After which we’ll be delighted to unleash the beast that is Jess Gulbranson’s “Antipaladin Blues”. A glorious antihero in a fantasy world that warps genre conventions.

Then there is volume 3 of the Gerlach Library, “The Nocturne”, coming your way. Small town horror done just right.

Then from newcomer Scott Tyson we’ll be dropping “Topsiders”. A novella of subterranean terror that’ll have you on the edge of your reading seats.

Plus maybe one or two surprises along the way.

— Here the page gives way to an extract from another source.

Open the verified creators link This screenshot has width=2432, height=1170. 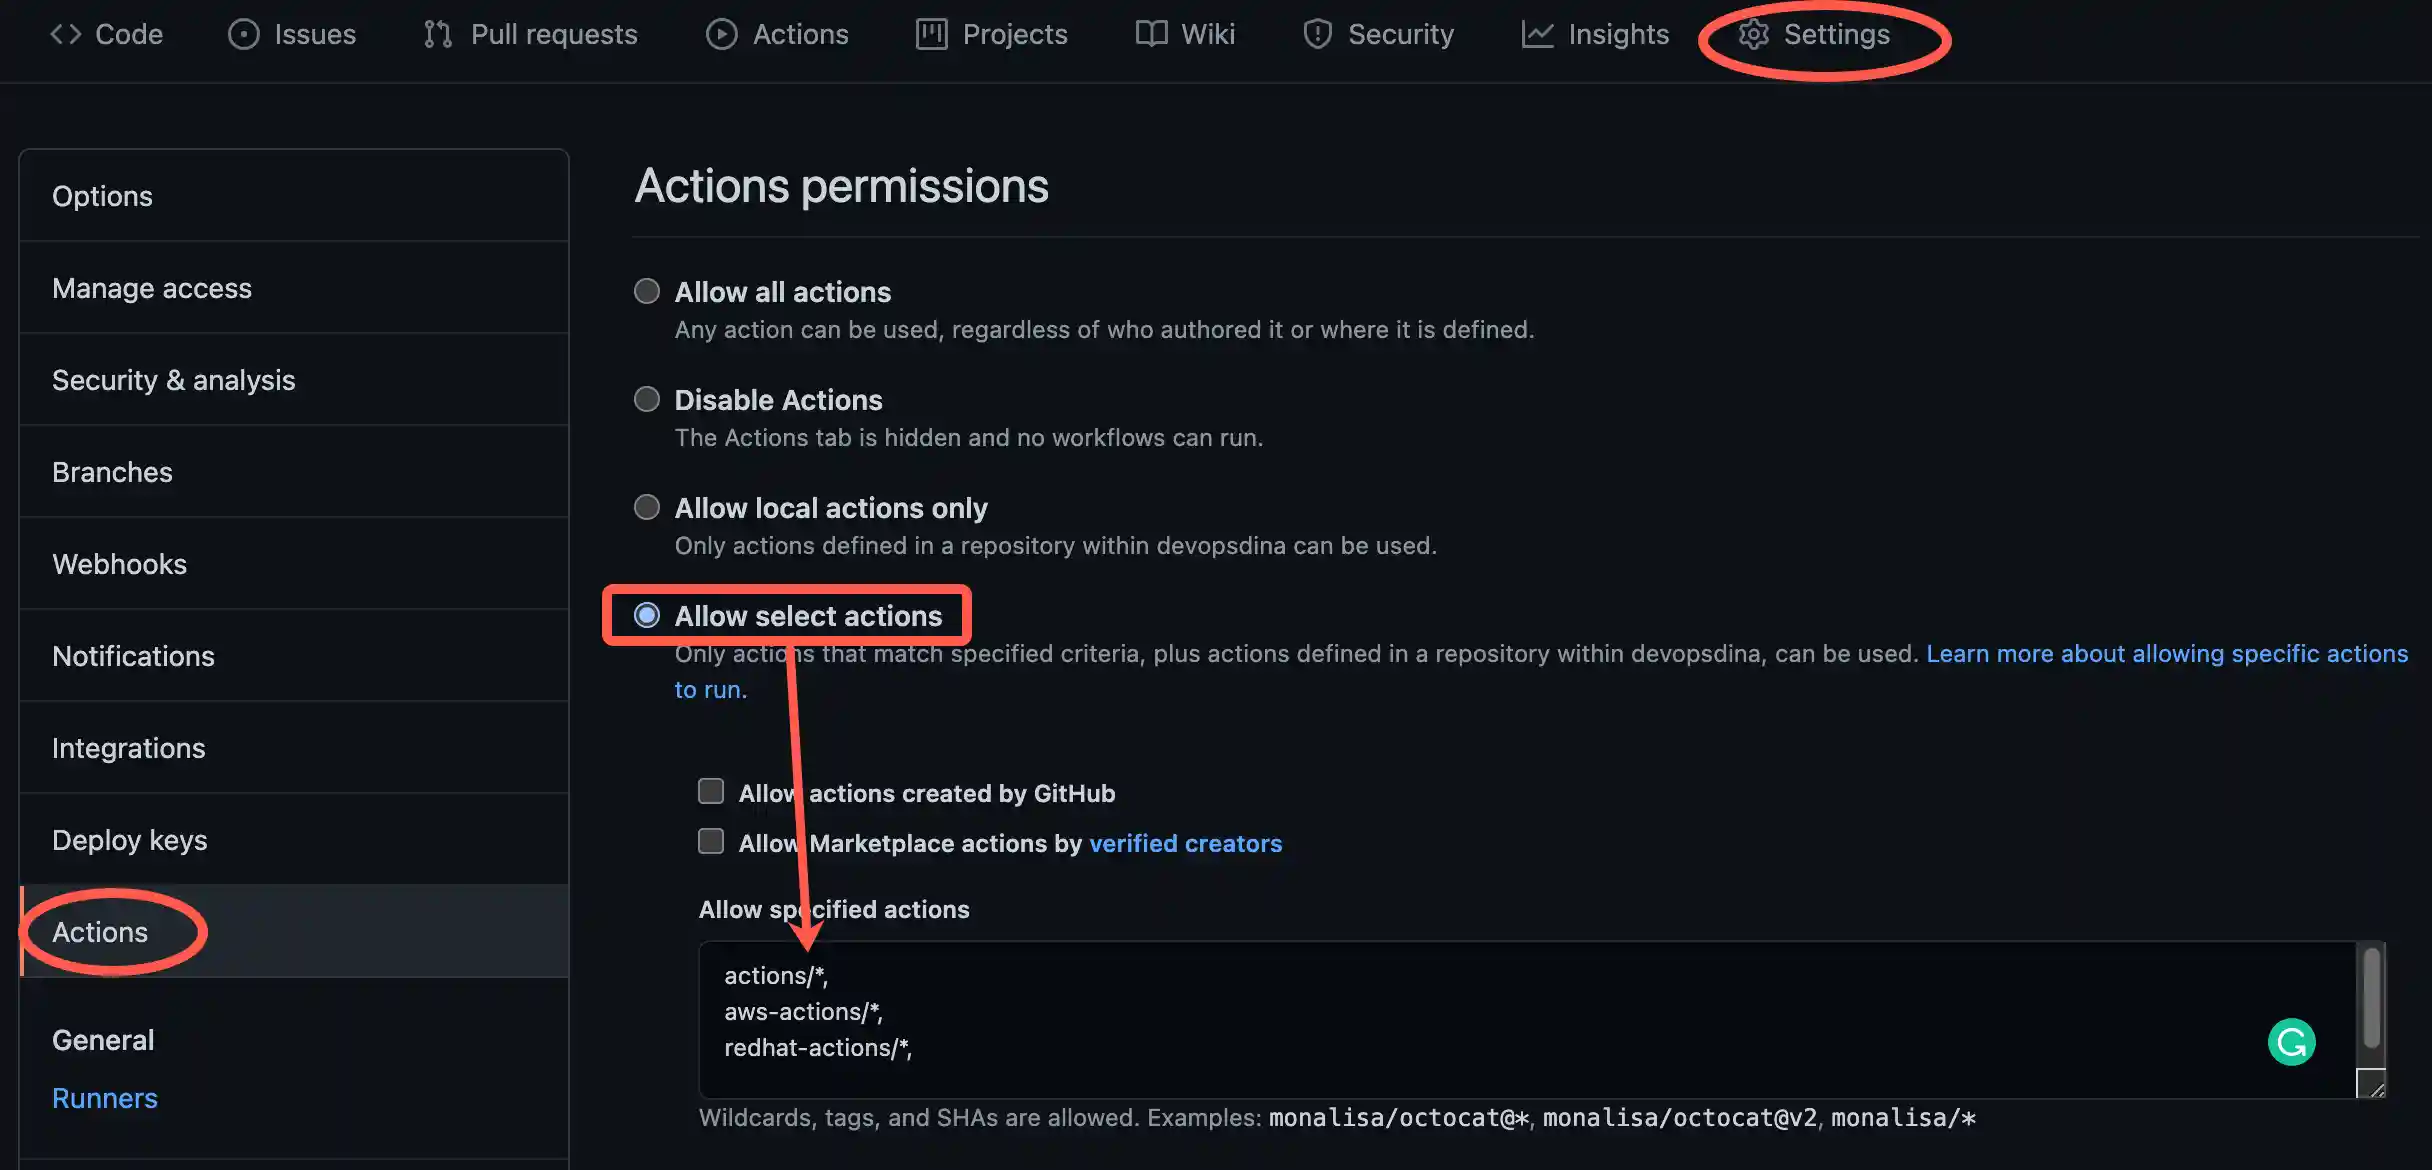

And we are also still open to submissions so who knows what may turn up in the interim.

Speaking of which.

—————————————————————————————————————

Submissions:

We have been inundated with submissions but are endeavoring to read through them as quickly as possible. The first round of rejections has started so you may be receiving emails soon/already received them. Thanks to everyone who has submitted so far and for those who haven’t please do. We’re particularly interested in seeing some more subs from female authors out there as it has turned into quite the sausage fest at LegumeMan of late and we’d like to rectify that.

—————————————————————————————————————

Reviews:

A bunch of review love for various LegumeBooks has appeared around the traps. We’d like to take a moment to say thanks to each and every reviewer who has taken the time to read and comment. We appreciate it in plain creepy ways and rest assured if we had any spare doves we’d gift you one.

If anyone is interested in reviewing any past or present LegumeMan titles contact us at info@legumeman.com and we can hook you up. Although, as noted above, reward doves are in short supply we still might be able to rustle up a grackle or two to sling your way.

—————————————————————————————————————

Finally, and most importantly, belated new year greetings all around and thank you to each and every Legumite who continues to support us. It is appreciated and we look forward to bringing you more fine fiction this year.

Let the Night Be,
The Brothers Gunther

Coming Soon

November 30, 2012

Hello wonderful followers of Legume

There are exciting things afoot at Legume HQ at the moment.

Even as we are celebrating the recent release of Penetralia we’re still hard at work on our next couple of releases.

Buk and Jimmy Go West by Brett McBean and Autopsy II Darkness Burning by Steve Gerlach

20121201-100453.jpg20121201-100506.jpg

Both are on track for end of year/early January release so keep your peepers peeled.